O Imenso Dr. March - Não, leitor amigo, não tire conclusões apressadas, pois a qualificativo em epígrafo não significa que o Dr. March fosse demasiadamente gordo e alto. O que nele era imenso era o coração, a prestabilidade, o amor ao próximo. "Pai dos Pobres", foi como O Fluminense o qualificou, ao noticiar, a 30 de agosto de 1922, a grande homenagem que a Federação Espírita Fluminense iria prestar em sua sede no Barreto, ao caridoso médico, que fizera de sua profissão um verdadeiro sacerdócio.
Quando ele morreu, o Barreto inteiro e os bairros circunvizinhos cobriram-se de luto: nunca houve, disse o jornal, morte mais sentida na zona norte da cidade. Após a missa de sétimo dia, o povo dirigiu um abaixo-assinado, com cerca de 5.000 assinaturas, à Câmara Municipal, pedindo que fosse dado à rua onde morara o abençoado médico, o seu nome. A Câmara, anuindo ao pedido, deu à antiga Rua dos Timbiras o nome de Rua Dr. March. Foi essa a maneira que o povo, em sua singeleza e sinceridade, encontrou para demonstrar aos porvindouros a sua imensa gratidão ao grande médico dos pobres, Dr. Guilherme Taylor March.

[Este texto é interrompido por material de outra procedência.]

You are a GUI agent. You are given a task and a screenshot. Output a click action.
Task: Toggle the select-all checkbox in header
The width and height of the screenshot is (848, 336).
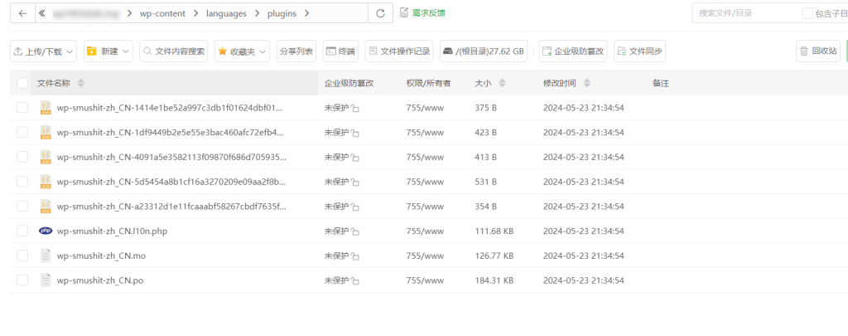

Como as Rosas de Malherbes - Niterói estava em festas. Tomava posse, nesse dia 2 de janeiro de 1923, na Presidência do Estado, o Dr. Raul Fernandes uma das mais legítimas expressões da inteligência e cultura fluminenses, que fora eleito em pleito memorável. Dez dias depois, Niterói tomava luto, luto cívico. O Presidente da República decretara a intervenção federal no Estado vingando-se, assim, dizia-se, de Nilo Peçanha que fora seu opositor nas eleições presidenciais realizadas em 1922. No entanto, esse mesmo Presidente da República redimiu-se depois de todos os seus erros, ao ficar com o Brasil em questões nas quais estavam em jogo vultosos interesses estrangeiros. Guardemos, pois, o seu nome: Dr. Artur Bernardes.
Houve quem na época, fizesse restrições à conduta do Dr. Raul Fernandes que, logo que soube do decreto de intervenção, apressou-se em deixar o Palácio do Ingá, sem esboçar um gesto sequer para salvaguardar o mandato que o povo lhe confiara.
A Ilha do Caju Novamente - Foi a 28 de fevereiro de 1925 e O Estado, em sua primeira página, noticiava em tipos grandes o tétrico acontecimento. A Ilha do Caju havia-se transformado de novo num terrível vulcão vomitando fogo e morte. O incêndio, de enormes proporções, começara na chata "Europa" que ancorada a poucos metros do cais da ilha, se incendiara quando descarregava gasolina. O vento forte levou as chamas para o armazém onde estavam depositadas 3.000 caixas com dinamite, do Ministério do Exército.
A explosão foi aterradora e sacudiu a cidade inteira, quebrando vidraças, rachando paredes, incendiando prédios na Armação e matando gente. Seus terríveis efeitos se fizeram sentir até em São Domingos. Inúmeras foram as vítimas e os prejuízos materiais. Três dias depois ainda foram encontrados corpos dilacerados entre os escombros. Niterói comoveu-se até às lágrimas e seu povo contribuiu com forte soma em dinheiro para as vítimas da catástrofe.
Publicado originalmente no jornal O Fluminense em 28 novembro de 1973
Na imagem de capa, Aspecto da Ilha do Caju tirado momentos após a explosão ocorrida em março de 1935 (Revista da Semana).